GIVEN EXERCISE —
Retype every line of the data below exactly as it appears, from the first line to the last.

INPUT ROWS —
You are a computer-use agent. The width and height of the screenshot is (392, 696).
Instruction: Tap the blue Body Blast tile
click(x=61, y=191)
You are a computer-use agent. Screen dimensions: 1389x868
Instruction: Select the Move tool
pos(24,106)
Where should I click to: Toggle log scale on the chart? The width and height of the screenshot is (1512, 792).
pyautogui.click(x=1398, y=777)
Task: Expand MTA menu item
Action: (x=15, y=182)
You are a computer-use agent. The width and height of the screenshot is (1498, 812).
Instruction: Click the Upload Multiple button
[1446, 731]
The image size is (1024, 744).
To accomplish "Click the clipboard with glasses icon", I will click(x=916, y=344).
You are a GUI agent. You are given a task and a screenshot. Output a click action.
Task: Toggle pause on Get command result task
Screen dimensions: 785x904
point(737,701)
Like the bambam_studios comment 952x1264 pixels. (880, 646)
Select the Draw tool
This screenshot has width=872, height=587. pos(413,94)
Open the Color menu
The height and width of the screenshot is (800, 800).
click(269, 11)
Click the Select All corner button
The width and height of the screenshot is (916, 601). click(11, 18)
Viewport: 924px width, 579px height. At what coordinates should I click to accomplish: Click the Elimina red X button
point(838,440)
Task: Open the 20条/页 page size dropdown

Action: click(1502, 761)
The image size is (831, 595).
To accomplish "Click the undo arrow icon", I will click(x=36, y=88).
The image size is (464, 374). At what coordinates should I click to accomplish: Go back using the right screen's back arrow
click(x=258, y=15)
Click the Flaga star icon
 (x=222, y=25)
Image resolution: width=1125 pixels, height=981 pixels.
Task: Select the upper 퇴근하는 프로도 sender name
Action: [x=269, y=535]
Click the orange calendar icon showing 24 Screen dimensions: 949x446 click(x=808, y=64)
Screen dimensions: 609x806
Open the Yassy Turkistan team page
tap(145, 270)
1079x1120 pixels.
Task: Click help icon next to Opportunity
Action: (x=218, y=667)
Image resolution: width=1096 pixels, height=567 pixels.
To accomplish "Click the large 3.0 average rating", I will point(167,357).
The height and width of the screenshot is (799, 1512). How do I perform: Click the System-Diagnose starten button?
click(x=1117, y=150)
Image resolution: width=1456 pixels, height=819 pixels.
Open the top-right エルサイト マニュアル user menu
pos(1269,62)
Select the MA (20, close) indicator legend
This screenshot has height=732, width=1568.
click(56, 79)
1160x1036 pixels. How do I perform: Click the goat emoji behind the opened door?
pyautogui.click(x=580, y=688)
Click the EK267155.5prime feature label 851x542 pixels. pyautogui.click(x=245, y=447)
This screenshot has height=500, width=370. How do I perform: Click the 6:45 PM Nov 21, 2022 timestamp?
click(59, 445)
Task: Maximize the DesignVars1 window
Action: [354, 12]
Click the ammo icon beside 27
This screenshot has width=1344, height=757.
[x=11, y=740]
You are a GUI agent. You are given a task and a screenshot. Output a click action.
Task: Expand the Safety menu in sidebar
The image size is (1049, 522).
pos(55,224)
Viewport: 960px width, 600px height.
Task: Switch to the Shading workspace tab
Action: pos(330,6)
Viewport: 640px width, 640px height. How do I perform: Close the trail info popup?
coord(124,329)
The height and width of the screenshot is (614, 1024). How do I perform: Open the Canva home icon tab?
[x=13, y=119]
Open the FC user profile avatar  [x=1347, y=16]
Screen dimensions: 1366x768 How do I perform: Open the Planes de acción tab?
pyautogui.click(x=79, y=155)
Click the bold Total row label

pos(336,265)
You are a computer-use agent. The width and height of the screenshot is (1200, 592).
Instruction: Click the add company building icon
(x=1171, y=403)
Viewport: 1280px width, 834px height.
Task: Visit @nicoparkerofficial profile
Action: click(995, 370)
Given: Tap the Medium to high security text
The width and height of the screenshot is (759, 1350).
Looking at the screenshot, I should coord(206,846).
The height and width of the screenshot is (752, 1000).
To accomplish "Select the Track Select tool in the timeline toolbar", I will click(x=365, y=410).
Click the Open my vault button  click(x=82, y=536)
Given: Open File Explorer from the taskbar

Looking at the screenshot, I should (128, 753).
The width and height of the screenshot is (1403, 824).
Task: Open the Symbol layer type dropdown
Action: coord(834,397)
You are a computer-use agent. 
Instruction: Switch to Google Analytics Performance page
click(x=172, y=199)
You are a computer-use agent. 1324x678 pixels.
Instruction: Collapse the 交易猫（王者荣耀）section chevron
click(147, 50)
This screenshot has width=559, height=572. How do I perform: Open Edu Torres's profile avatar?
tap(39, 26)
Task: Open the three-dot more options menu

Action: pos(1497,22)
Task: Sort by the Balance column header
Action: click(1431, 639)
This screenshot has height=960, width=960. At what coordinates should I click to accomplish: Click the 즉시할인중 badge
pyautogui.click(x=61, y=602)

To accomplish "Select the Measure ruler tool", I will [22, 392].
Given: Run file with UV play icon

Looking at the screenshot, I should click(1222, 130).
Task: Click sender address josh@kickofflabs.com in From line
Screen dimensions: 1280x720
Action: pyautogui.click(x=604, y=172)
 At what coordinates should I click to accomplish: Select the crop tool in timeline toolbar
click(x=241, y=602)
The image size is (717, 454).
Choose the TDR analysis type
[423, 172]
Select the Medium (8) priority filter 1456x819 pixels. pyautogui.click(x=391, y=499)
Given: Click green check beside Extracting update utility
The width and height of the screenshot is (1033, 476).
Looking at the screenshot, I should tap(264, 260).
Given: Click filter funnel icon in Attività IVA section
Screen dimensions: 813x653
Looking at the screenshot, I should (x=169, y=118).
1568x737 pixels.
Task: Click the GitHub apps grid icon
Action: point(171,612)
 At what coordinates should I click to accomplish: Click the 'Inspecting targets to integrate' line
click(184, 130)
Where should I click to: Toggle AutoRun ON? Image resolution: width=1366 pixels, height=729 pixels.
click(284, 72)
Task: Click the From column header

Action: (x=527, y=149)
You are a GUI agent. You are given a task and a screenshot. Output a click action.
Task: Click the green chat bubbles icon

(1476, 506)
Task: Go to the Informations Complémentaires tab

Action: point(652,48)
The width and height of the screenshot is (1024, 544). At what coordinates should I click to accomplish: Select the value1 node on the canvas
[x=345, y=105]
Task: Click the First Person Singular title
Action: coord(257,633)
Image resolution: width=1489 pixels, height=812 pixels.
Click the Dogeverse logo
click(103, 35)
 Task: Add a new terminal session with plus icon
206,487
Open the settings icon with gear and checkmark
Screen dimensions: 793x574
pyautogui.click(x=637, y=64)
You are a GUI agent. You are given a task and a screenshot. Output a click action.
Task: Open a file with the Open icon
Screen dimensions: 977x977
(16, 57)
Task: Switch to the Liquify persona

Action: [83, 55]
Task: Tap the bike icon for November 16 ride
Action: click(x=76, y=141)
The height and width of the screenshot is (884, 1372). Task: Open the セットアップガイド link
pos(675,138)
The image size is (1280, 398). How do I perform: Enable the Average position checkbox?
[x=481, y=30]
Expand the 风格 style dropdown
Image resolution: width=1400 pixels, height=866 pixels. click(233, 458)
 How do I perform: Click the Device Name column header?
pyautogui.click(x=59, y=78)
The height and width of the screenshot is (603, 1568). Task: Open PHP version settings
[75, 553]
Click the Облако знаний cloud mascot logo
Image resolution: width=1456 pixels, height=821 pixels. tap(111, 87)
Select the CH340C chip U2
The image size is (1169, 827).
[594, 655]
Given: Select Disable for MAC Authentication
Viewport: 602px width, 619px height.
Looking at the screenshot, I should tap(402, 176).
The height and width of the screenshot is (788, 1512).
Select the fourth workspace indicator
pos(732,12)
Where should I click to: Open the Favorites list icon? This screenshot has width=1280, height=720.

COMPLETED TASK —
You are a computer-use agent. The width and height of the screenshot is (392, 696).
Instruction: Tap the blue Body Blast tile
click(x=61, y=191)
You are a computer-use agent. Screen dimensions: 1389x868
Instruction: Select the Move tool
pos(24,106)
Where should I click to: Toggle log scale on the chart? The width and height of the screenshot is (1512, 792).
pyautogui.click(x=1398, y=777)
Task: Expand MTA menu item
Action: (x=15, y=182)
You are a computer-use agent. The width and height of the screenshot is (1498, 812).
Instruction: Click the Upload Multiple button
[1446, 731]
The image size is (1024, 744).
To accomplish "Click the clipboard with glasses icon", I will click(x=916, y=344).
You are a GUI agent. You are given a task and a screenshot. Output a click action.
Task: Toggle pause on Get command result task
Screen dimensions: 785x904
point(737,701)
Like the bambam_studios comment 952x1264 pixels. (880, 646)
Select the Draw tool
This screenshot has width=872, height=587. pos(413,94)
Open the Color menu
The height and width of the screenshot is (800, 800).
click(269, 11)
Click the Select All corner button
The width and height of the screenshot is (916, 601). click(11, 18)
Viewport: 924px width, 579px height. At what coordinates should I click to accomplish: Click the Elimina red X button
point(838,440)
Task: Open the 20条/页 page size dropdown

Action: click(1502, 761)
The image size is (831, 595).
To accomplish "Click the undo arrow icon", I will click(x=36, y=88).
The image size is (464, 374). At what coordinates should I click to accomplish: Go back using the right screen's back arrow
click(x=258, y=15)
Click the Flaga star icon
 (x=222, y=25)
Image resolution: width=1125 pixels, height=981 pixels.
Task: Select the upper 퇴근하는 프로도 sender name
Action: [x=269, y=535]
Click the orange calendar icon showing 24 Screen dimensions: 949x446 click(x=808, y=64)
Screen dimensions: 609x806
Open the Yassy Turkistan team page
tap(145, 270)
1079x1120 pixels.
Task: Click help icon next to Opportunity
Action: (x=218, y=667)
Image resolution: width=1096 pixels, height=567 pixels.
To accomplish "Click the large 3.0 average rating", I will point(167,357).
The height and width of the screenshot is (799, 1512). How do I perform: Click the System-Diagnose starten button?
click(x=1117, y=150)
Image resolution: width=1456 pixels, height=819 pixels.
Open the top-right エルサイト マニュアル user menu
pos(1269,62)
Select the MA (20, close) indicator legend
This screenshot has height=732, width=1568.
click(56, 79)
1160x1036 pixels. How do I perform: Click the goat emoji behind the opened door?
pyautogui.click(x=580, y=688)
Click the EK267155.5prime feature label 851x542 pixels. pyautogui.click(x=245, y=447)
This screenshot has height=500, width=370. How do I perform: Click the 6:45 PM Nov 21, 2022 timestamp?
click(59, 445)
Task: Maximize the DesignVars1 window
Action: [354, 12]
Click the ammo icon beside 27
This screenshot has width=1344, height=757.
[x=11, y=740]
You are a GUI agent. You are given a task and a screenshot. Output a click action.
Task: Expand the Safety menu in sidebar
The image size is (1049, 522).
pos(55,224)
Viewport: 960px width, 600px height.
Task: Switch to the Shading workspace tab
Action: pos(330,6)
Viewport: 640px width, 640px height. How do I perform: Close the trail info popup?
coord(124,329)
The height and width of the screenshot is (614, 1024). How do I perform: Open the Canva home icon tab?
[x=13, y=119]
Open the FC user profile avatar  [x=1347, y=16]
Screen dimensions: 1366x768 How do I perform: Open the Planes de acción tab?
pyautogui.click(x=79, y=155)
Click the bold Total row label

pos(336,265)
You are a computer-use agent. The width and height of the screenshot is (1200, 592).
Instruction: Click the add company building icon
(x=1171, y=403)
Viewport: 1280px width, 834px height.
Task: Visit @nicoparkerofficial profile
Action: click(995, 370)
Given: Tap the Medium to high security text
The width and height of the screenshot is (759, 1350).
Looking at the screenshot, I should coord(206,846).
The height and width of the screenshot is (752, 1000).
To accomplish "Select the Track Select tool in the timeline toolbar", I will click(x=365, y=410).
Click the Open my vault button  click(x=82, y=536)
Given: Open File Explorer from the taskbar

Looking at the screenshot, I should (128, 753).
The width and height of the screenshot is (1403, 824).
Task: Open the Symbol layer type dropdown
Action: coord(834,397)
You are a computer-use agent. 
Instruction: Switch to Google Analytics Performance page
click(x=172, y=199)
You are a computer-use agent. 1324x678 pixels.
Instruction: Collapse the 交易猫（王者荣耀）section chevron
click(147, 50)
This screenshot has width=559, height=572. How do I perform: Open Edu Torres's profile avatar?
tap(39, 26)
Task: Open the three-dot more options menu

Action: pos(1497,22)
Task: Sort by the Balance column header
Action: click(1431, 639)
This screenshot has height=960, width=960. At what coordinates should I click to accomplish: Click the 즉시할인중 badge
pyautogui.click(x=61, y=602)

To accomplish "Select the Measure ruler tool", I will [22, 392].
Given: Run file with UV play icon

Looking at the screenshot, I should click(1222, 130).
Task: Click sender address josh@kickofflabs.com in From line
Screen dimensions: 1280x720
Action: pyautogui.click(x=604, y=172)
 At what coordinates should I click to accomplish: Select the crop tool in timeline toolbar
click(x=241, y=602)
The image size is (717, 454).
Choose the TDR analysis type
[423, 172]
Select the Medium (8) priority filter 1456x819 pixels. pyautogui.click(x=391, y=499)
Given: Click green check beside Extracting update utility
The width and height of the screenshot is (1033, 476).
Looking at the screenshot, I should tap(264, 260).
Given: Click filter funnel icon in Attività IVA section
Screen dimensions: 813x653
Looking at the screenshot, I should (x=169, y=118).
1568x737 pixels.
Task: Click the GitHub apps grid icon
Action: point(171,612)
 At what coordinates should I click to accomplish: Click the 'Inspecting targets to integrate' line
click(184, 130)
Where should I click to: Toggle AutoRun ON? Image resolution: width=1366 pixels, height=729 pixels.
click(284, 72)
Task: Click the From column header

Action: (x=527, y=149)
You are a GUI agent. You are given a task and a screenshot. Output a click action.
Task: Click the green chat bubbles icon

(1476, 506)
Task: Go to the Informations Complémentaires tab

Action: point(652,48)
The width and height of the screenshot is (1024, 544). At what coordinates should I click to accomplish: Select the value1 node on the canvas
[x=345, y=105]
Task: Click the First Person Singular title
Action: coord(257,633)
Image resolution: width=1489 pixels, height=812 pixels.
Click the Dogeverse logo
click(103, 35)
 Task: Add a new terminal session with plus icon
206,487
Open the settings icon with gear and checkmark
Screen dimensions: 793x574
pyautogui.click(x=637, y=64)
You are a GUI agent. You are given a task and a screenshot. Output a click action.
Task: Open a file with the Open icon
Screen dimensions: 977x977
(16, 57)
Task: Switch to the Liquify persona

Action: [83, 55]
Task: Tap the bike icon for November 16 ride
Action: click(x=76, y=141)
The height and width of the screenshot is (884, 1372). Task: Open the セットアップガイド link
pos(675,138)
The image size is (1280, 398). How do I perform: Enable the Average position checkbox?
[x=481, y=30]
Expand the 风格 style dropdown
Image resolution: width=1400 pixels, height=866 pixels. click(233, 458)
 How do I perform: Click the Device Name column header?
pyautogui.click(x=59, y=78)
The height and width of the screenshot is (603, 1568). Task: Open PHP version settings
[75, 553]
Click the Облако знаний cloud mascot logo
Image resolution: width=1456 pixels, height=821 pixels. tap(111, 87)
Select the CH340C chip U2
The image size is (1169, 827).
[594, 655]
Given: Select Disable for MAC Authentication
Viewport: 602px width, 619px height.
Looking at the screenshot, I should tap(402, 176).
The height and width of the screenshot is (788, 1512).
Select the fourth workspace indicator
pos(732,12)
Where should I click to: Open the Favorites list icon? This screenshot has width=1280, height=720.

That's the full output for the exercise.